Nel primo capitolo si cercherà dunque di delineare il contesto teorico in cui
va inserita la riflessione di Will Kymlicka: saranno pertanto brevemente
discussi i concetti di ‘cultura’ e ‘multiculturalismo’, quanto meno per
evidenziare i problemi che il loro impiego comporta. Verrà quindi fornito
uno spaccato esemplare, ma per nulla esaustivo, dell’odierno dibattito
filosofico-politico sul valore delle diverse culture e su ciò che esso implica
in termini di diritti, teorie politiche, e problematiche correlate. Quale
significativo perno di tale discussione è stato scelto uno stimolante
contributo di Charles Taylor (La politica del riconoscimento, 1992),
rispetto al quale molti studiosi, americani ed europei, hanno preso
posizione (tra gli altri, Michael Walzer e Jürgen Habermas).
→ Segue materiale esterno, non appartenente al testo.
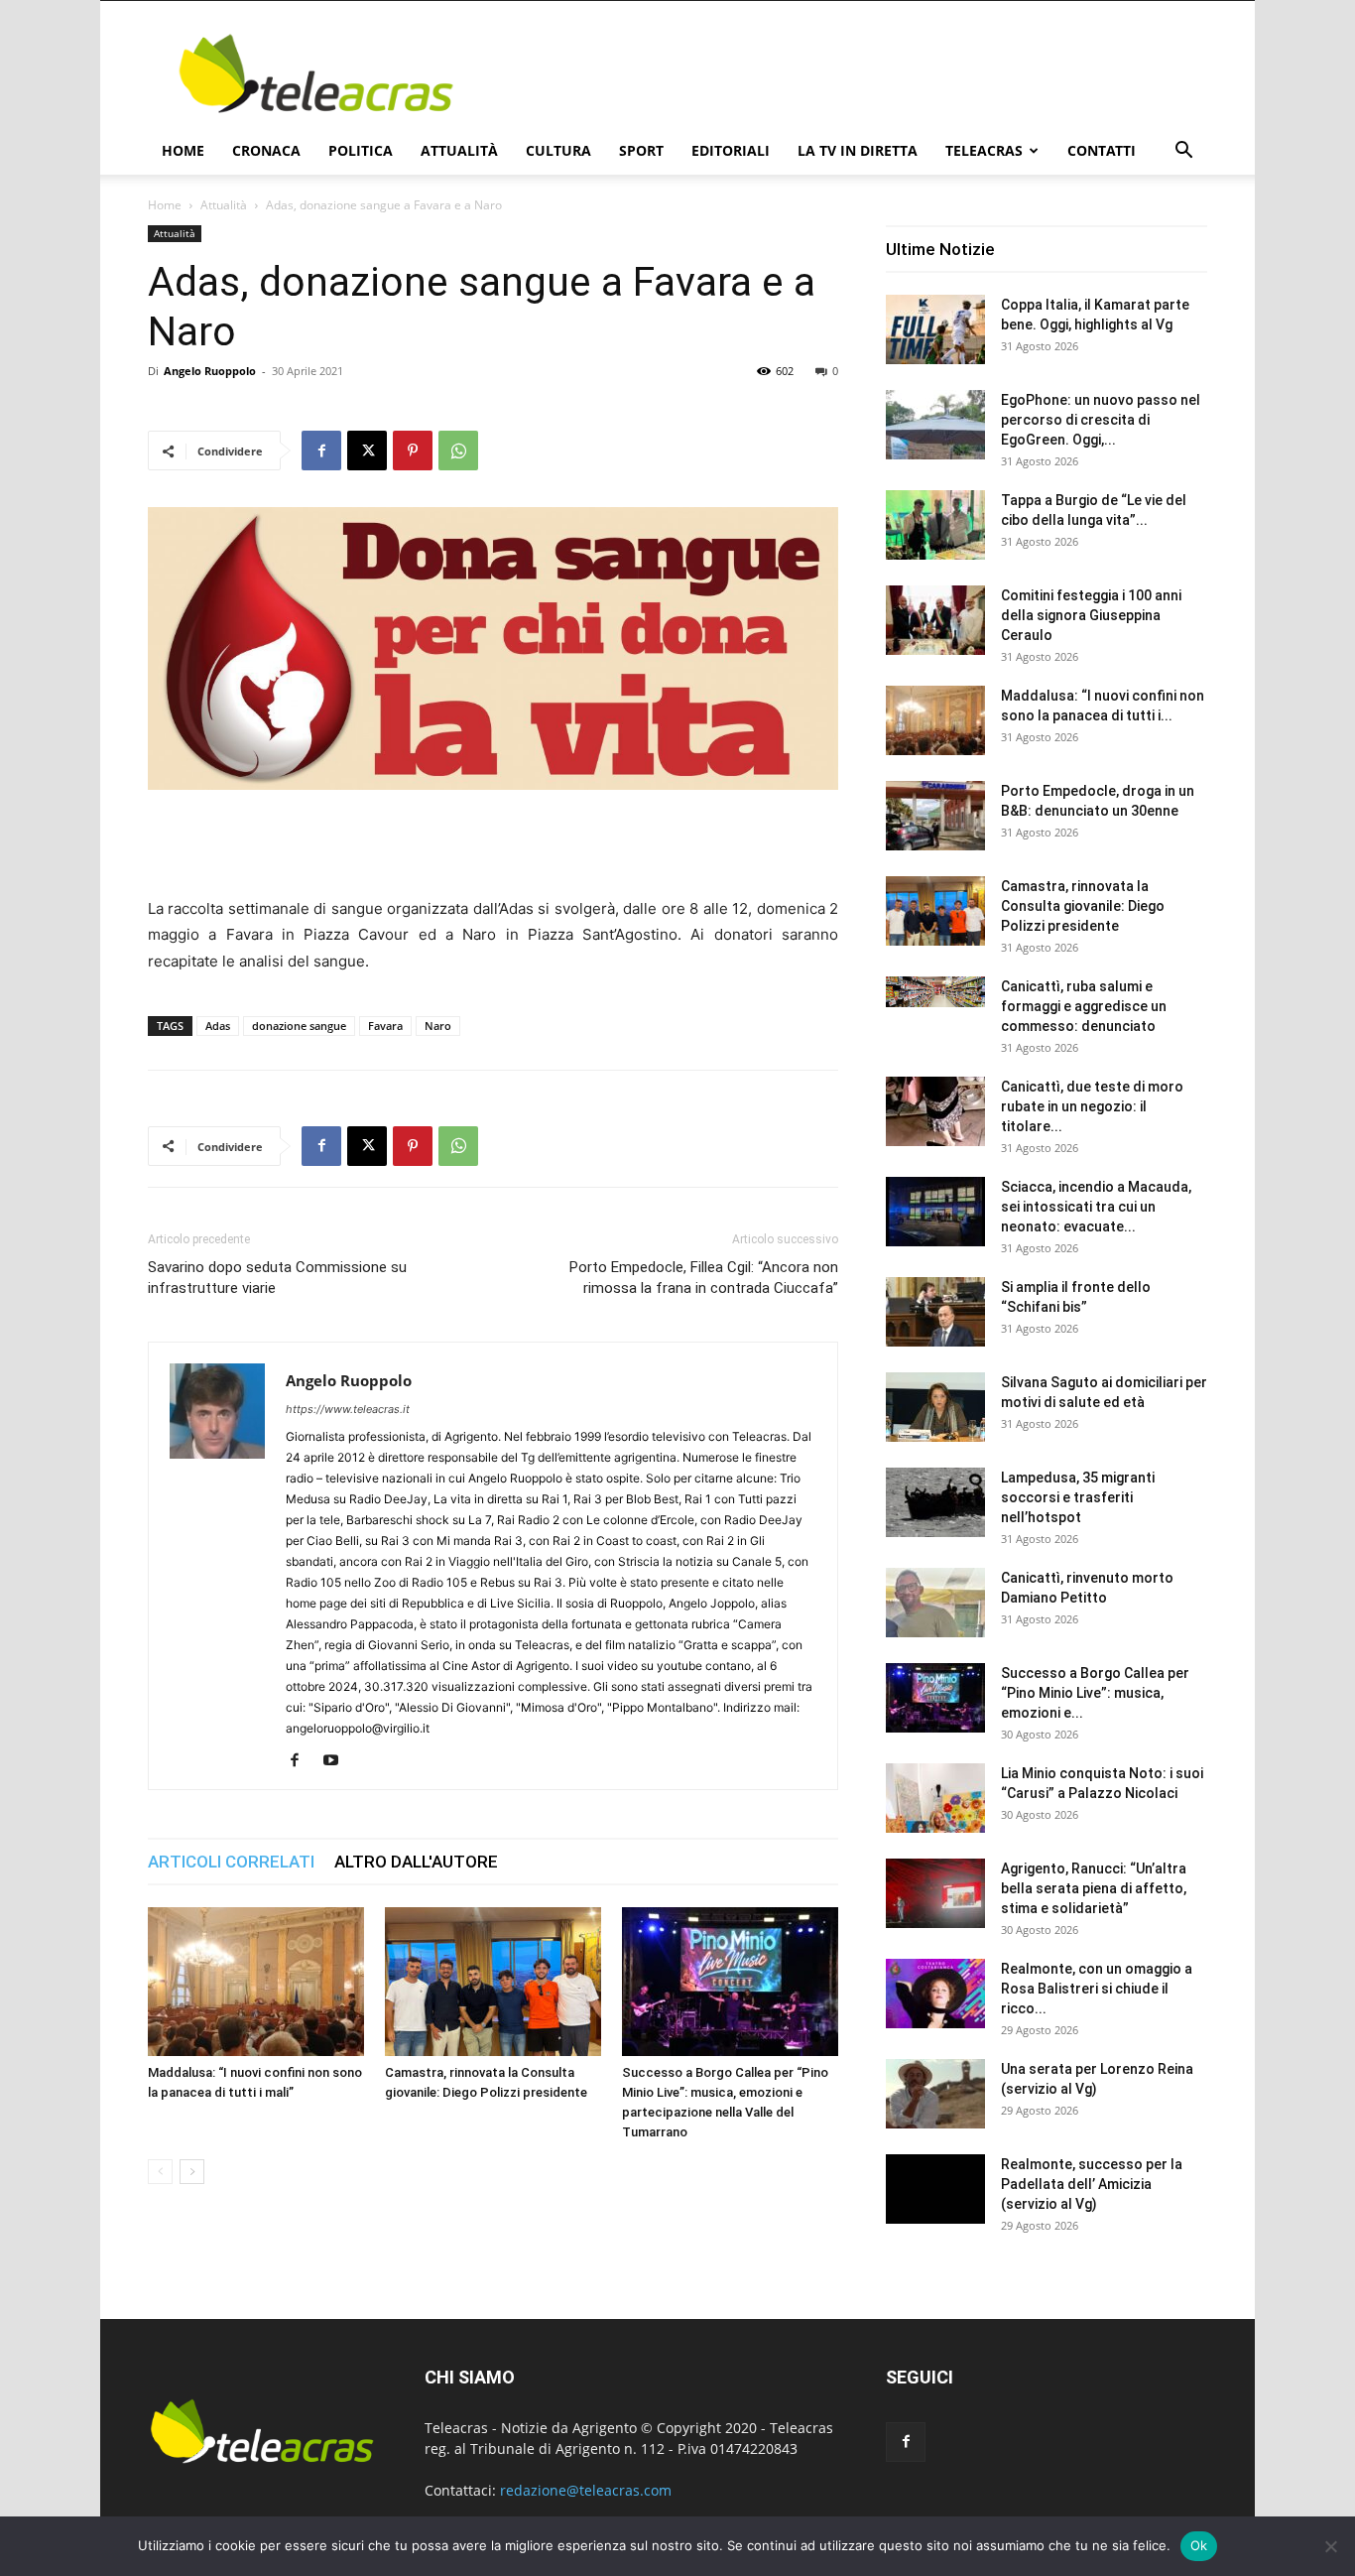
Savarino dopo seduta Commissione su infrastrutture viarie (277, 1277)
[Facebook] (321, 450)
Nel secondo capitolo, ci si avvicinerà ai primi scritti di Will Kymlicka,
soffermandosi sul tema del rapporto tra diritti delle minoranze e
6
liberalismo. Si noterà l’importanza che i diritti delle minoranze hanno nelle
società moderne, e si espliciteranno le motivazioni storiche e teoriche che,
secondo Kymlicka, hanno determinato una sorta di ostilità, o almeno di
reciproca diffidenza, tra tali diritti e liberalismo. Soprattutto si mostrerà in
che termini Kymlicka formuli la peculiare prospettiva liberale a partire
dalla quale intende affermare l’importanza dell’appartenenza culturale. Nel
riproporre l’insistenza dell’autore sul valore della scelta, libera e critica,
dell’individuo, ci si confronterà con alcune obiezioni comunitariste, che si
dirigono contro la concezione antropologica che starebbe alla base della
teoria liberale, e si esamineranno le relative risposte di Kymlicka.
Nel terzo capitolo, si esporrà specificamente la teoria kymlickiana del
valore liberale dell’appartenenza culturale: si vedrà infatti come il filosofo
chiarisca l’importanza della cultura intesa come comunità culturale e come
contesto di scelta, capace di offrire all’individuo che ne fa parte una
pluralità di opzioni significative. Si solleveranno pure alcune critiche, in
rapporto alla nozione di ‘cultura’ adottata da Kymlicka. Proseguendo, si
esporrà l’argomentazione con cui il filosofo canadese rileva la necessità
che, in un’ottica liberale, siano tutelate le diverse comunità culturali e non
si determinino discriminazioni che impediscano ad alcuni individui di
disporre del proprio contesto di scelta, in cui poter operare scelte autonome.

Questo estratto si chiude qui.